▸ **BRANO CITATO**
******************************
Slow Economy

Consueto appuntamento mensile con il Superindice Ocse, reso celebre nel nostro paese tempo addietro dall’entusiasmo con cui i trombettieri governativi accolsero una previsione di espansione che alla fine partorì una piccola gobba nel profilo piatto della nostra produzione industriale.

I dati di marzo, che nascono già obsoleti a causa dell’impatto che la catastrofe giapponese pare inevitabilmente destinata ad esercitare sull’economia globale, si compendiano in questa frase:

Gli indicatori anticipatori per Germania, Giappone e Stati Uniti continuano a puntare ad una robusta espansione relativamente al trend. Segni di un recupero nel momentum di crescita caratterizzano gli indicatori di Francia e Canada. L’indicatore del Regno Unito punta ad un lento ma stabile passo di espansione. L’indicatore per l’Italia continua a puntare ad una moderata contrazione.

Restiamo un paese incompreso, evidentemente. E comunque è la crescita degli altri che è drogata, la nostra è fatta di quei sani ingredienti naturali di una volta, come i sussidi alla rottamazione auto, dalla cui conclusione la Fiat e la nostra produzione industriale non si sono più ripresi.
******************************
▸ **DATI REGISTRATI**
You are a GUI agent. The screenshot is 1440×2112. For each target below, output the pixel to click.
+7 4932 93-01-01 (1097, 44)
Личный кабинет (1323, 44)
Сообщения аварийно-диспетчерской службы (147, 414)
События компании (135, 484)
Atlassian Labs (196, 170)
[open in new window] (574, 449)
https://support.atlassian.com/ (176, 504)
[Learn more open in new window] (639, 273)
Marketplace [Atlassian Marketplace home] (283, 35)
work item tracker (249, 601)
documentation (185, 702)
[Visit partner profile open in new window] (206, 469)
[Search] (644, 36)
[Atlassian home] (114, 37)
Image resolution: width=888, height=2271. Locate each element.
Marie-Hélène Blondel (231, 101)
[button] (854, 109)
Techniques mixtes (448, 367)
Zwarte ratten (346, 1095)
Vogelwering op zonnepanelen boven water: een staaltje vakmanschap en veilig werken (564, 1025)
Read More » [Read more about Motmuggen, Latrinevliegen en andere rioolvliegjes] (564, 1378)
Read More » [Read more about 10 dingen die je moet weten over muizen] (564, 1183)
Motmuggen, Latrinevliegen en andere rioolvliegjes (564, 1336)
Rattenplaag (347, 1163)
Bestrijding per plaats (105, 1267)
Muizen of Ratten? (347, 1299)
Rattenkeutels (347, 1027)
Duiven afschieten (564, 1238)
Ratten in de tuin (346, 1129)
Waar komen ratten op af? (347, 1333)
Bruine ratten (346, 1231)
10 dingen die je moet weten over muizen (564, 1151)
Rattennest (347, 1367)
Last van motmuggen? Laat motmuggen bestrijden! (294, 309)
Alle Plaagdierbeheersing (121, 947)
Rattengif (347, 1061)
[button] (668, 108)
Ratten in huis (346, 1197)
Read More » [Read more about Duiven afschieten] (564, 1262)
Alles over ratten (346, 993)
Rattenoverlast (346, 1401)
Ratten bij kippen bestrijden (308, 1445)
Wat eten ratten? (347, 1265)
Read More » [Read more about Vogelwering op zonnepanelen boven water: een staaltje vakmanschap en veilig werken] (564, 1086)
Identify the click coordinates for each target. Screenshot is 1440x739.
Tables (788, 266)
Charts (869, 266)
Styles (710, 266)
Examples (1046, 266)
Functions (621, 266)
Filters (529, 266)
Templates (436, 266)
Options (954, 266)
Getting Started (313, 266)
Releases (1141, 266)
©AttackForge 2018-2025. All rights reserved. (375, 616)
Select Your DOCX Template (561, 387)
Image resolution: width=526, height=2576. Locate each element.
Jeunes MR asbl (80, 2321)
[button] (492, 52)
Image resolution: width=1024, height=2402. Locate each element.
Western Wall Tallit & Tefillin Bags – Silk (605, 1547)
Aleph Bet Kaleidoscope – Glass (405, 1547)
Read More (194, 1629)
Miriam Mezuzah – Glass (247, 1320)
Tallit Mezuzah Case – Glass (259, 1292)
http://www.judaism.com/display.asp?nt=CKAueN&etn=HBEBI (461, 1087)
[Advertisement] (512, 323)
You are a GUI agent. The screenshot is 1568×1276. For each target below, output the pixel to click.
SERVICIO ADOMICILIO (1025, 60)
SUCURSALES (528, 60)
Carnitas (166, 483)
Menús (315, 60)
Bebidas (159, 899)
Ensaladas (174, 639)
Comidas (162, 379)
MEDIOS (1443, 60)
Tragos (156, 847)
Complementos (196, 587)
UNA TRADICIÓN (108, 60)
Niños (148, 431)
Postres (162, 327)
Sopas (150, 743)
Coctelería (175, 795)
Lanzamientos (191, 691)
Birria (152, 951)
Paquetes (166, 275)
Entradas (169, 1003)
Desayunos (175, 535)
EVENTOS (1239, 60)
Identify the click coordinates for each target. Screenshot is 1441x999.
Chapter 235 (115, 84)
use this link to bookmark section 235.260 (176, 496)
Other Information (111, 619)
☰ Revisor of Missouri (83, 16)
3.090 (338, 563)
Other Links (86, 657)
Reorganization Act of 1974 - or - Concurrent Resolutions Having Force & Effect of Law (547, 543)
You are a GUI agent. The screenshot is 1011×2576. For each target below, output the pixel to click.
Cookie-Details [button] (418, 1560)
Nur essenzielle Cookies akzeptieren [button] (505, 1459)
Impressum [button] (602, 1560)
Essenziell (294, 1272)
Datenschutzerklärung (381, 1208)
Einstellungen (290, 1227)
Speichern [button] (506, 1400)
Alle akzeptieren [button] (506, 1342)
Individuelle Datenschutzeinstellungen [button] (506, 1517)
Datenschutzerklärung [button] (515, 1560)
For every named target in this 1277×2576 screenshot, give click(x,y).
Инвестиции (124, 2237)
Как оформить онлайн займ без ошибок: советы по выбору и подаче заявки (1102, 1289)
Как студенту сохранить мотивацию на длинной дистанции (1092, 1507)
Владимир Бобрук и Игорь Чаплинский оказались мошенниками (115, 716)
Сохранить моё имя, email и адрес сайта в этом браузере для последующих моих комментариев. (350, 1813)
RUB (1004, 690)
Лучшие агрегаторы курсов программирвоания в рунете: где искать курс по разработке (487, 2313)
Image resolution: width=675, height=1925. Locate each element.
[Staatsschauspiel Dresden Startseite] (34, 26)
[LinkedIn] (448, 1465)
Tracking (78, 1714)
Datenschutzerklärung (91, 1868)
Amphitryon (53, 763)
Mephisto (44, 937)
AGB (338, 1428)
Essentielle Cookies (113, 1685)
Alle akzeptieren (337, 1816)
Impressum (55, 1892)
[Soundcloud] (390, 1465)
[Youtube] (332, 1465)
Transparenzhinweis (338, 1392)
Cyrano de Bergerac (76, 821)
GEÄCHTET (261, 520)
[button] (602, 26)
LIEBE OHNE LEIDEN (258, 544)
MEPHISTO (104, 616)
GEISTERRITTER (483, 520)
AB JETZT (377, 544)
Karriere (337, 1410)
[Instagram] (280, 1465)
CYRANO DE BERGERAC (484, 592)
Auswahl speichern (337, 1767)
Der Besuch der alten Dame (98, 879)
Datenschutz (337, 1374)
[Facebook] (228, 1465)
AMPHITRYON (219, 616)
******************************
▸ **COMPITO DA SVOLGERE**
Ripeti senza modifiche la parte del brano sul Superindice Ocse che comincia con "I dati di marzo, che" e termina con "sono più ripresi.". I record non hanno alcun legame con il brano.

▸ **RISPOSTA AL COMPITO**
I dati di marzo, che nascono già obsoleti a causa dell’impatto che la catastrofe giapponese pare inevitabilmente destinata ad esercitare sull’economia globale, si compendiano in questa frase:

Gli indicatori anticipatori per Germania, Giappone e Stati Uniti continuano a puntare ad una robusta espansione relativamente al trend. Segni di un recupero nel momentum di crescita caratterizzano gli indicatori di Francia e Canada. L’indicatore del Regno Unito punta ad un lento ma stabile passo di espansione. L’indicatore per l’Italia continua a puntare ad una moderata contrazione.

Restiamo un paese incompreso, evidentemente. E comunque è la crescita degli altri che è drogata, la nostra è fatta di quei sani ingredienti naturali di una volta, come i sussidi alla rottamazione auto, dalla cui conclusione la Fiat e la nostra produzione industriale non si sono più ripresi.